Consequences Breed Reform
The last point I want to make here is that compliance and risk management is pointless unless there are real consequences for bad decisions or behavior. If organizations refuse to take a legally defensible position, then there must be a cost. That cost could be fines, law suits, loss of a business license, or any other of a number of ideas. However, the key point here is that consequences are vitally important to the effectiveness of spurring change.
There have been two articles/papers released this year already on the topic, and both have reached the same conclusion. Specifically:
* "Compliance with Information Security Policies: An Empirical Investigation" (IEEE Computer Magazine, February 2010 - vol. 43 no. 2, gated/for-pay)
* "Ticket or Click-It by Lance Spitzner of HoneyTech (and, of course honeypot/honeynet fame).
In the latter case, Spitzner reviewed a study that found that awareness, consequences, and enforcement were all interrelated and reinforcing. Increased awareness efforts led to stepped-up enforcement led to increased realization of consequences led to increased awareness led to decreased violations (and, subsequently, risk).
The point here is this: as much as we like to think that positive incentives (rewards) are preferable and useful for changing human behavior, the simple truth is that humans respond far better to consequences. It seems to derive from the tenet that change occurs for one of two reasons: because we really want to change, or because we're forced to change (such as through a traumatic experience). The bailout of Wall Street notwithstanding, it is imperative that bad decisions and bad behaviors result in negative consequences that cause organizations to learn and evolve. As with Darwin's theory of evolution, those that don't evolve should perish, plain and simple.
Final Thoughts
As per usual, there are no silver bullets. If there wasn't a challenge, then I don't think most of us would be in this field. Compliance and risk management are tools in our belts to help protect users, data, and organizations. Some of these tools have begun to mature quite nicely (e.g. FAIR), while other areas are still lagging behind (laws inevitably lag behind due to the amount of heavy-lifting required). Toward that end, we need to make consequences more real as we prepare for a new age where legal defensibility will become the new norm, and where the legal system will evolve to support this norm through common law, statutory law, and regulatory law. Until then, we need to get the message out that changes are coming and that consequences will be real and potentially severe. The free pass times are over and the storm clouds on the horizon look frothy with lightning. Let's hope that the first strike is realization and not obliteration.

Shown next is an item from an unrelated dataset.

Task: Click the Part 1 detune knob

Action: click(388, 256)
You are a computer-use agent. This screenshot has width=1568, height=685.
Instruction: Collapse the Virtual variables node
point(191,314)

Nice post. Why all the hullabaloo for such aging topics? Is it just time to discuss them again or am I missing something?
In my experience, dealing with intrinsic value is simple: engage the business owners. Security is good at understanding threats and conducting assessments to estimate likelihood. Take this information and collaboratively work with the CIO, head of Marketing, Legal, Sales, Product Development, CEO (depending on size) once or twice a year. Include evidence from your assessments, incidents, and peers. They'll tell you what's important.
The executive team owns risk tolerance decisions, security simply provides data and drives the process. No fancy formulas or technology required. It's only hard if you go it alone.
@Jared -
Thanks. I think that there's a lot of backlash against risk management these days because:
a) Wall Street had some bad failures,
b) people don't generally understand it and are increasingly inclined to fear+hate what they don't understand,
c) accepting risk management practices means having accountability, which also scares people.
These conversations will persist as long as we have vocal cynics spouting ignorance and causing confusion. Their ominous meddling belies their motives.